Here's your sentence translated
into Chinese. Wow, this is too cool. I think I'm at Twitter on
people are still finding. I always want to learn
Chinese. All right, Chad, Chhabit, that's all for now.
Congrats on your new update. No problem at all.
Now, if you didn't catch that, voice was a huge part of this update. But today,
we discuss why not all audio is the same and also why several
nuances like speed and personality really matter. Now, of course, Google fast
followed with its own announcements, like AI
video model Vio, Gemini Live, which is an Android native multimodal assistant, new Gemini models
like Flash and Nano tailored to specific use cases, and of course, Gemini everywhere all at
once. So in Gmail, Google Sheets, even Google Search. Now clearly these two companies are taking
two different approaches, so we'll talk about that too, and continue the conversation around
AI hardware for all of this new AI software. Now, make sure to stay tuned next week where we will
return with Brian and Justine's twin, Olivia Moore, to dive even deeper into the applications that
people are building through a Gen AI 100 list. As a reminder, the content here is for informational
purposes only, should not be taken as legal, business, tax, or investment advice, or be used to evaluate
any investment or security and is not directed at any investors or potential investors in any A16C fund.
Please note that A16C and its affiliates may also maintain investments in the companies discussed
in this podcast. For more details, including
a link to our investments, please see A16C.com slash disclosures.
All right, so big week, huh? OpenAI, Google. They both dropped a couple announcements.
So, I mean, everyone hears these announcements and they kind of hear their own version of it.
What did you guys hear? What do you feel like was big?
For opening eye, I think part of it was GPT4 being available for free and getting rid of a lot of
the usage limits, the desktop app being accessible to a bunch more people.
And then I think the really exciting thing for a lot of folks who are building in this space,
or using OpenAI's models is more multimodality.
So being able to intake more like real-time video, see a person, comment on it.
And then the output, obviously, a voice speaking, singing, that sort of thing was pretty huge.
I think the three things that I took away that was super interesting is one on the business side of things,
all of a sudden, like things are a lot cheaper, a lot faster.
I think that's obviously a great thing for the ecosystem.
Second thing is that when you hear a demo, it sort of enables you as a founder to think about,
okay, if this is APIable,
like if I can access this,
what can I build?
Because it's just so thought-provoking.
It's a great example of what's possible.
Yeah.
And I think they put on a great live demo, actually, of the product.
I think the third thing I took away is,
and this is probably the one that goes viral,
where I think the voice, the voice itself,
like how they actually decided on which voice to use,
which tonality, which personality,
the degree of fluriness.
And that was very interesting.
That's like my takeaway of,
oh, like they actually really thought through how to get
the tech community super excited about this, and it's like a one, two, three punch.
So let's talk about that, because there was some different takes, right?
Some people are like, you know what, is this really anything new?
This feels like just like a slight change from what we had before.
But then there's all these nuances that maybe you're speaking to where they're like,
okay, the response time way faster for the audio model.

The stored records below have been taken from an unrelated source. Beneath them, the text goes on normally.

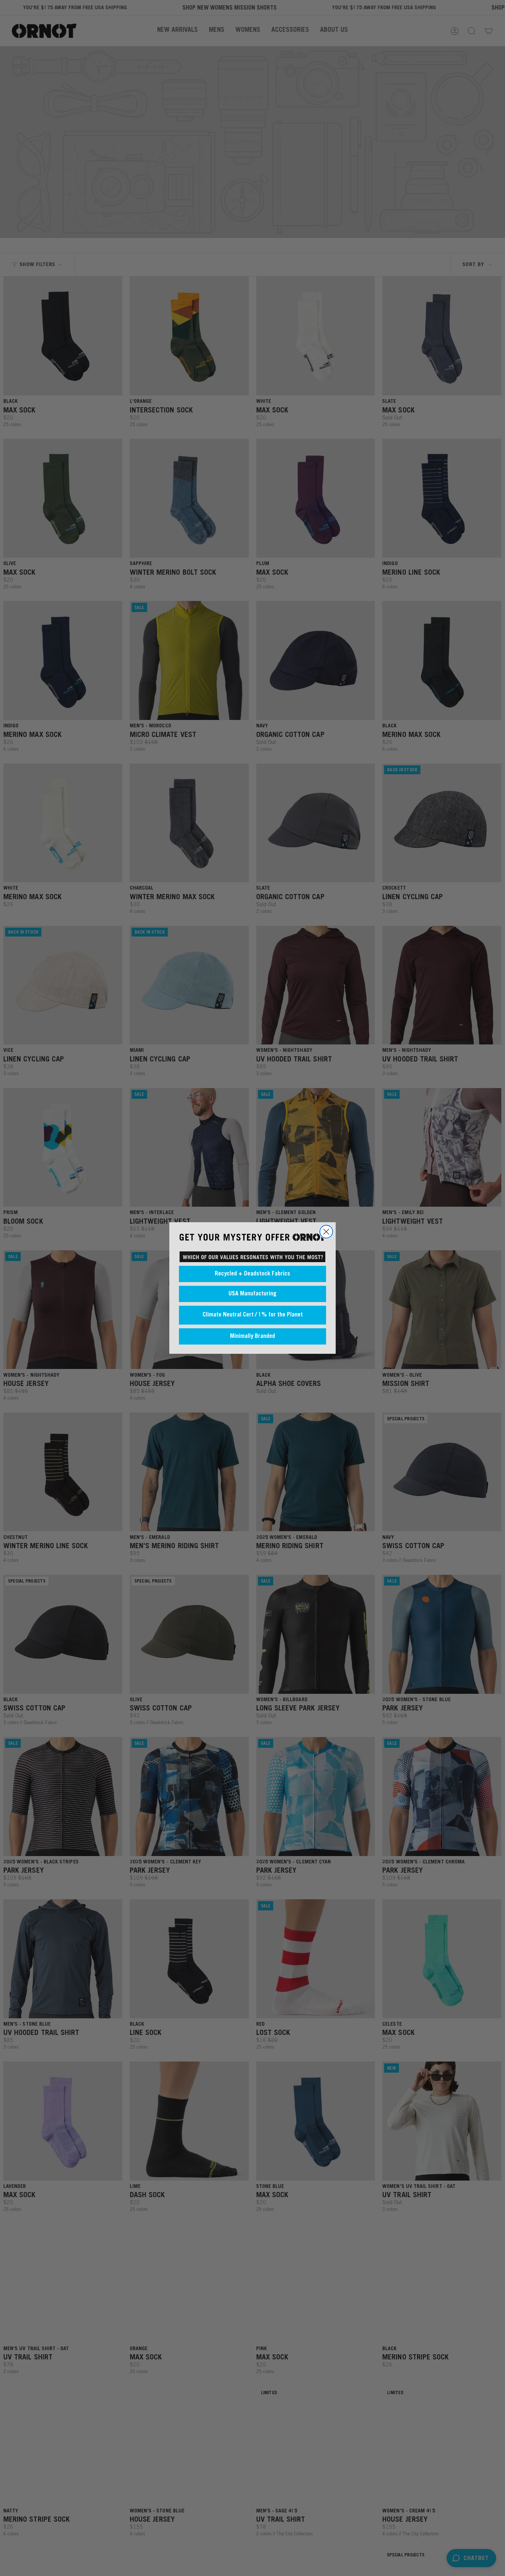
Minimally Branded (252, 1336)
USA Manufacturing (252, 1294)
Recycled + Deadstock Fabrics (252, 1274)
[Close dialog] (326, 1231)
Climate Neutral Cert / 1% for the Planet (253, 1315)
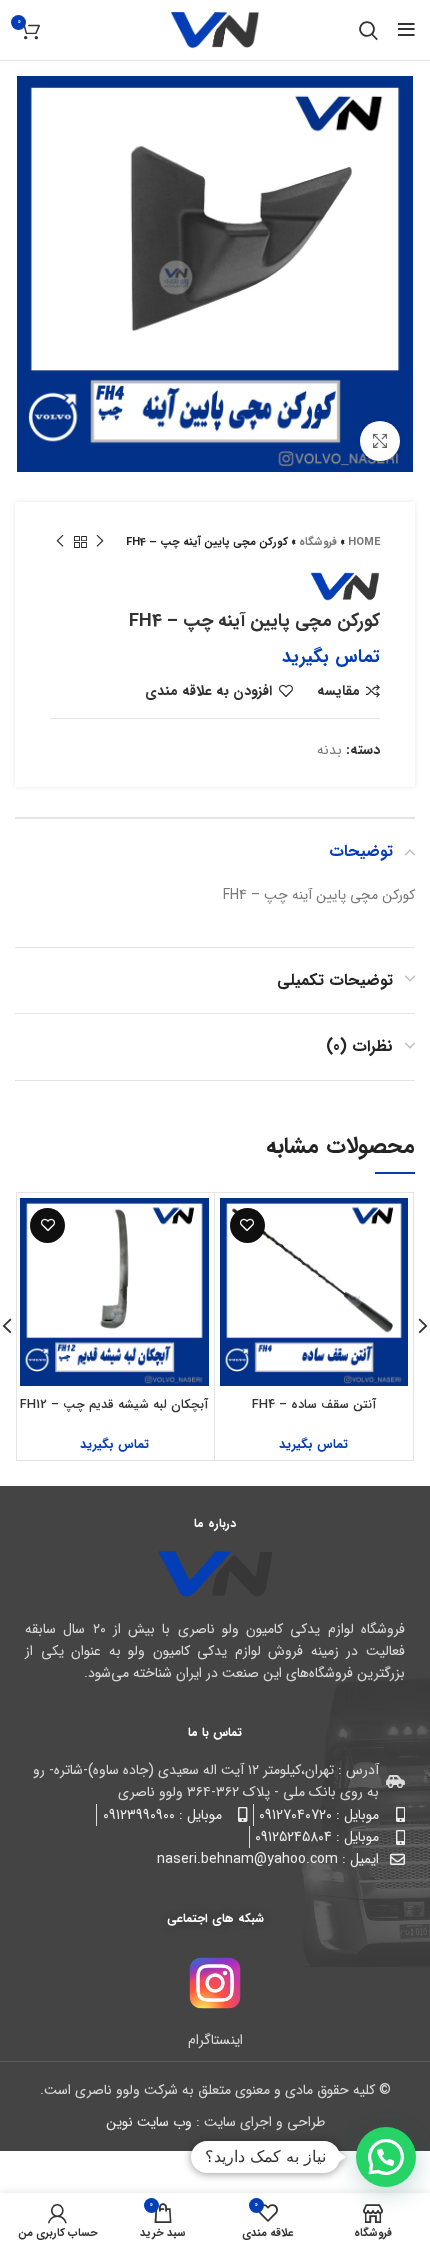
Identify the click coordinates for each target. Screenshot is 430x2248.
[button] (386, 2157)
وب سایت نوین (149, 2122)
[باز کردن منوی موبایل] (406, 30)
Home (364, 542)
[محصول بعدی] (60, 542)
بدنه (329, 750)
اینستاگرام (215, 2040)
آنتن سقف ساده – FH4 (314, 1405)
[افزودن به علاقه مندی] (247, 1225)
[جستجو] (368, 30)
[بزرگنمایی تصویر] (380, 441)
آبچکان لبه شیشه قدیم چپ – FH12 (114, 1405)
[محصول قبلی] (100, 542)
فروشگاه (318, 542)
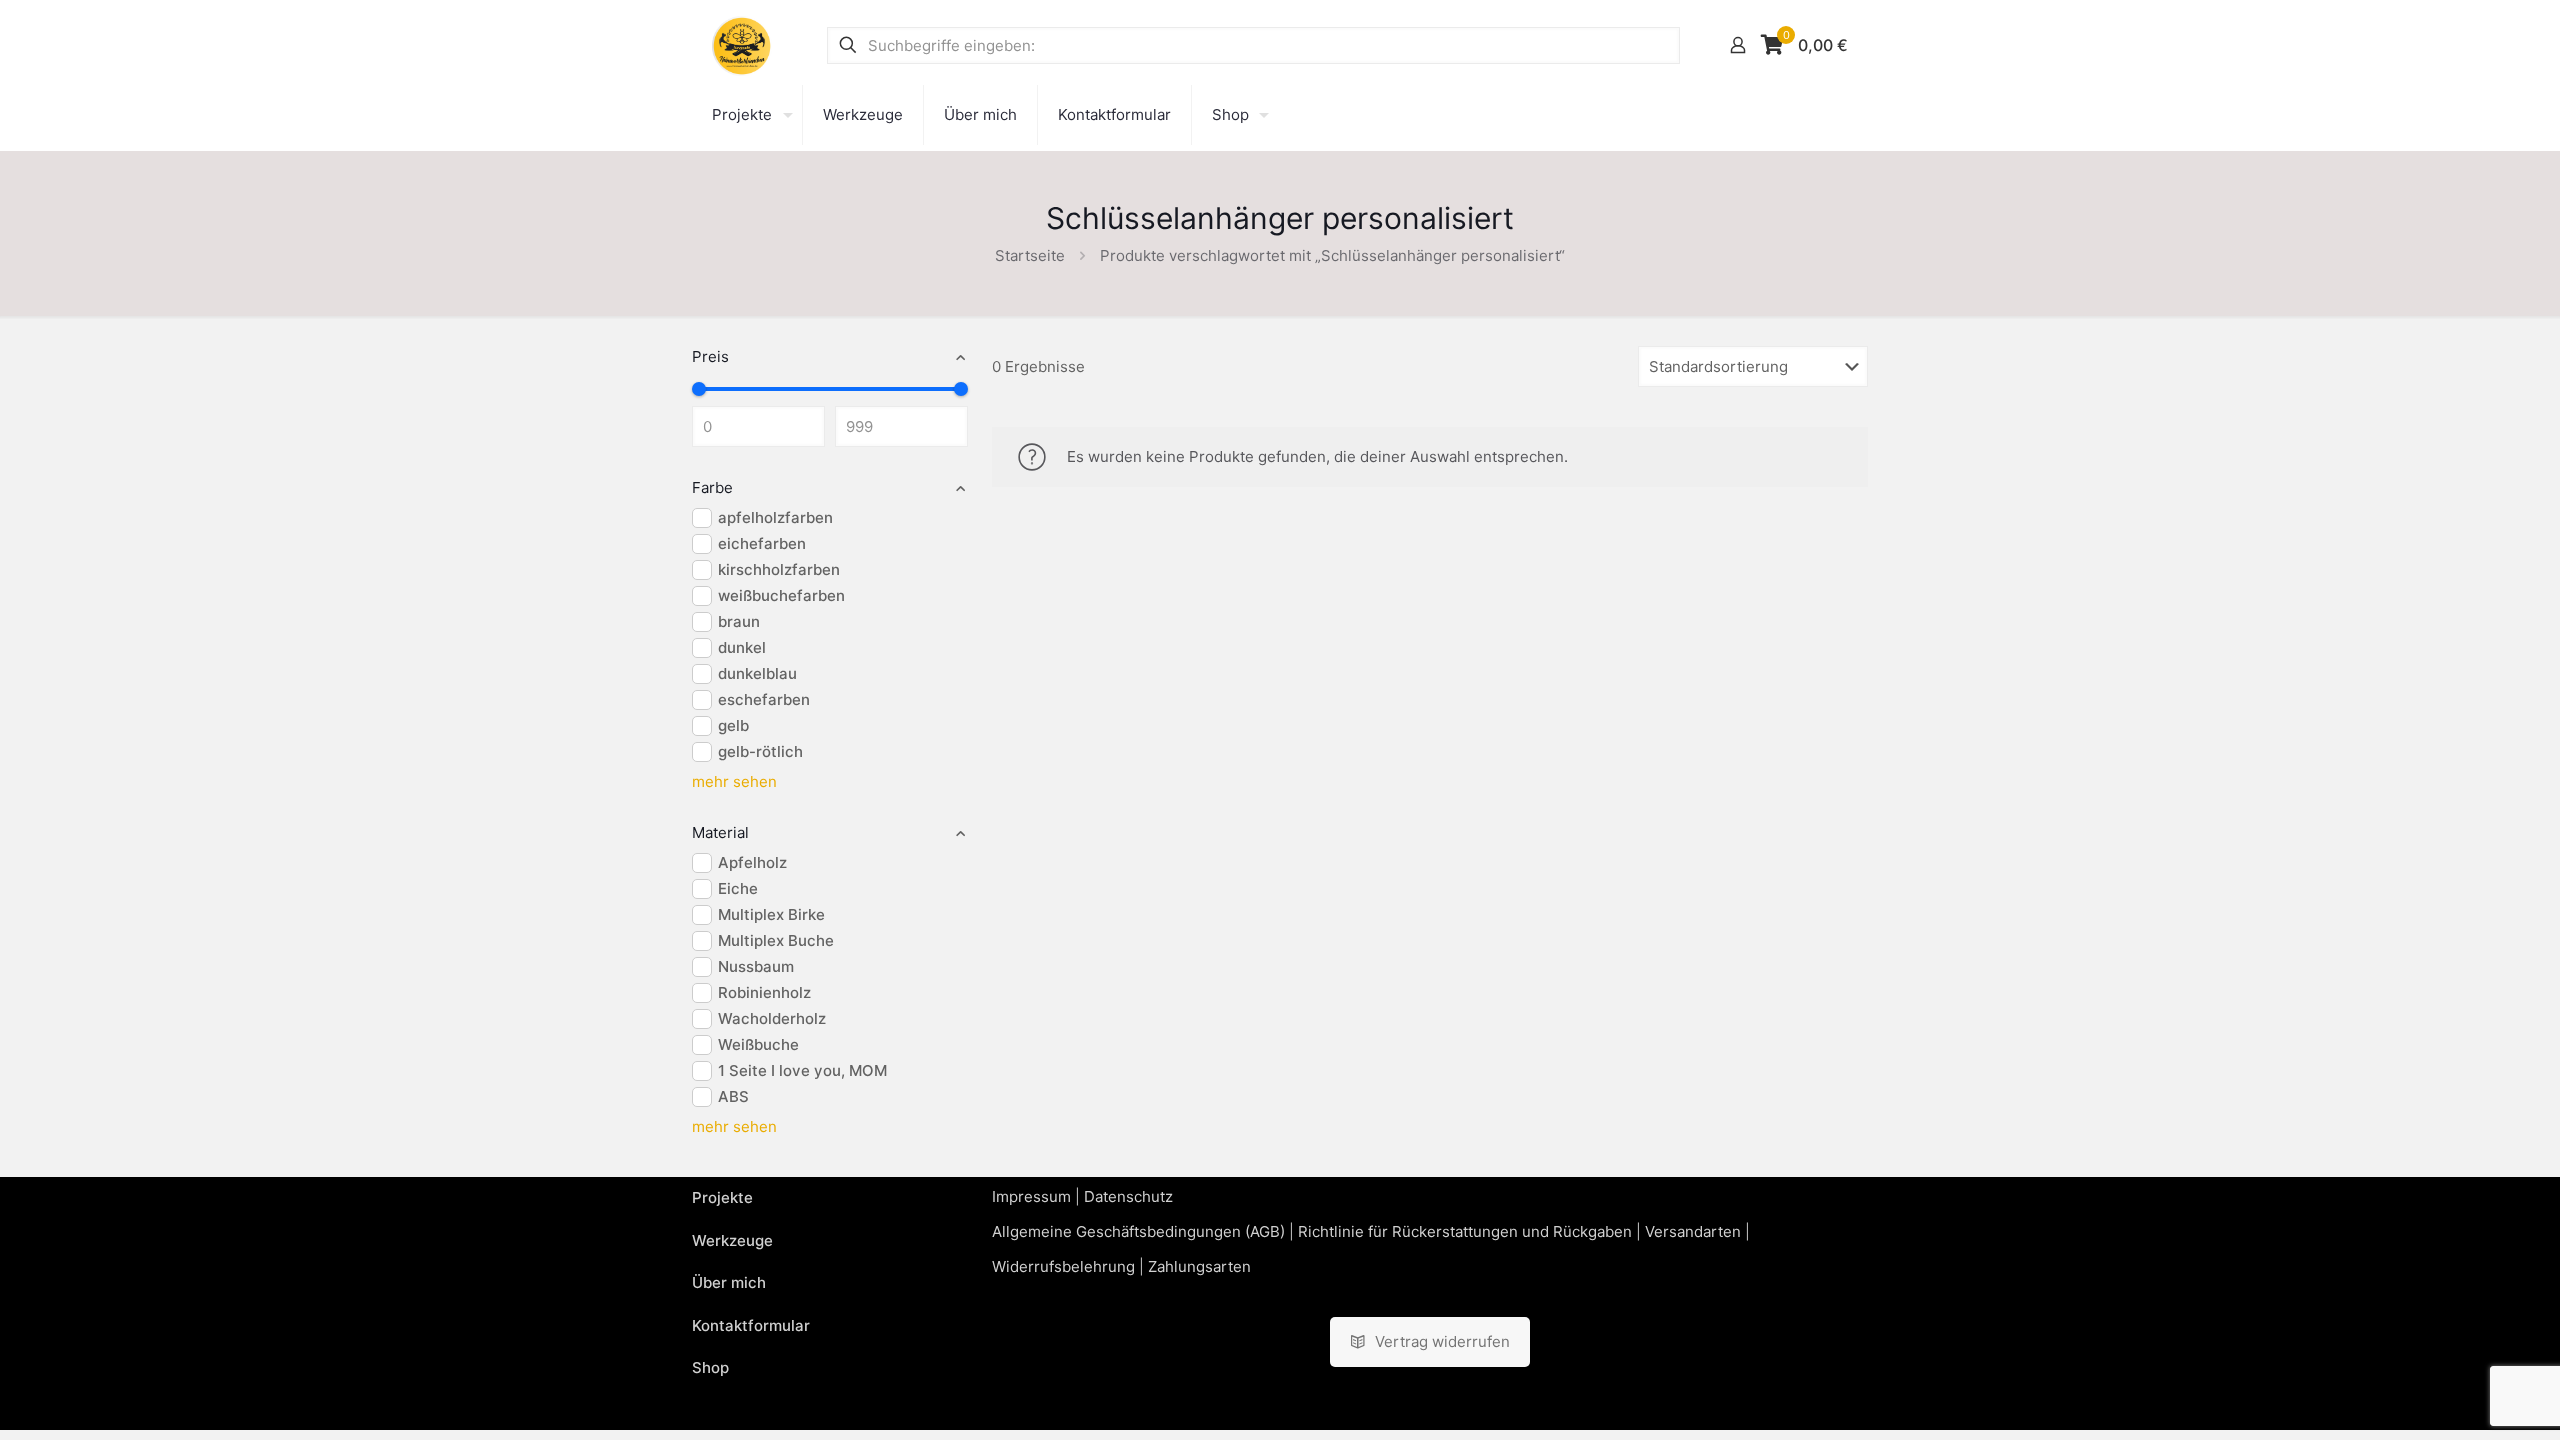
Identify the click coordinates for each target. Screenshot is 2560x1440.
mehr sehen (734, 781)
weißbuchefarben (781, 595)
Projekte (722, 1197)
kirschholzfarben (779, 569)
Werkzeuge (732, 1240)
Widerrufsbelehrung (1063, 1266)
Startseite (1030, 255)
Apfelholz (752, 862)
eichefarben (762, 543)
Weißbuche (758, 1044)
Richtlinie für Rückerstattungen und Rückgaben (1465, 1231)
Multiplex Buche (776, 940)
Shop (710, 1367)
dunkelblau (757, 673)
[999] (961, 389)
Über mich (729, 1282)
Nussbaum (756, 966)
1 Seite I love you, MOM (802, 1070)
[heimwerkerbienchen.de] (742, 45)
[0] (699, 389)
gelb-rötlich (760, 751)
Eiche (738, 888)
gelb (733, 725)
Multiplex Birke (771, 914)
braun (739, 621)
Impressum (1031, 1196)
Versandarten (1693, 1231)
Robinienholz (764, 992)
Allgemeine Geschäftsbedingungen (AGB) (1138, 1231)
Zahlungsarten (1199, 1266)
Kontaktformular (751, 1325)
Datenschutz (1128, 1196)
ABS (733, 1096)
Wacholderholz (772, 1018)
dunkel (742, 647)
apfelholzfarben (775, 517)
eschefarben (764, 699)
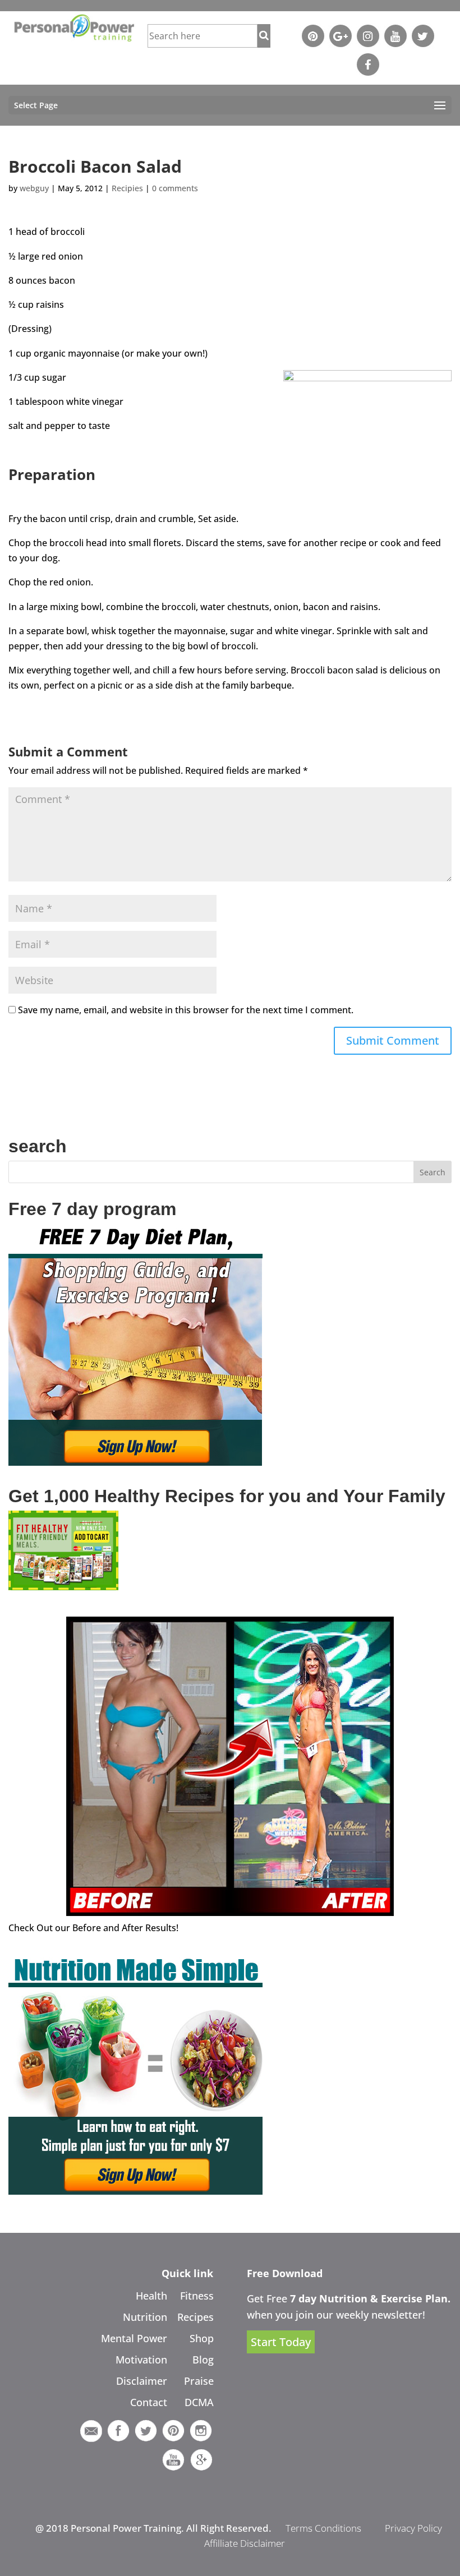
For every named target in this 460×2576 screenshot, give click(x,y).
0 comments (175, 188)
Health (151, 2295)
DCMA (199, 2402)
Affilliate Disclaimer (244, 2543)
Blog (203, 2359)
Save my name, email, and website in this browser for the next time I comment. (185, 1010)
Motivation (141, 2359)
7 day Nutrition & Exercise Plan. (370, 2298)
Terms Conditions (323, 2528)
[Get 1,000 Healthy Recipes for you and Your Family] (63, 1587)
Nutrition (145, 2317)
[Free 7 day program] (135, 1462)
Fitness (197, 2295)
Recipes (195, 2317)
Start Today (281, 2341)
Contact (148, 2402)
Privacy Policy (413, 2528)
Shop (202, 2338)
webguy (34, 188)
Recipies (127, 188)
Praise (199, 2381)
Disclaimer (141, 2381)
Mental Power (134, 2338)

I think they said something like it's kind of approaching the speed that a human might respond to you.
You talked about tonality.
What are you paying attention to here in terms of maybe these subtleties that
maybe unlock completely new applications that people want to use.
I think it sounds just like talking to a human a lot more than we've seen prior consumer-facing
applications in this space do. There's been great AI voices for a long time. I think in the
consumer applications, there have been fewer folks saying, like, how do we make this sound like
you're talking to a friend or a girlfriend? And the elements that go into that are like the pauses,
the upspeak at the end of a sentence, the laugh was something that a lot of people noticed.
The interruptions?
Yes.
Yes, which is like taking kind of voice, which has been available, has been great.
I think these voices were chosen for a reason to go viral.
Most of the ones that did were these kind of female voices that they featured very heavily in the demos.
But applying it in a really kind of new and interesting way.
I have one serious note than one less serious note.
The serious note is that I think speed matters tremendously.
The latency, the lack of latency, it's incredible.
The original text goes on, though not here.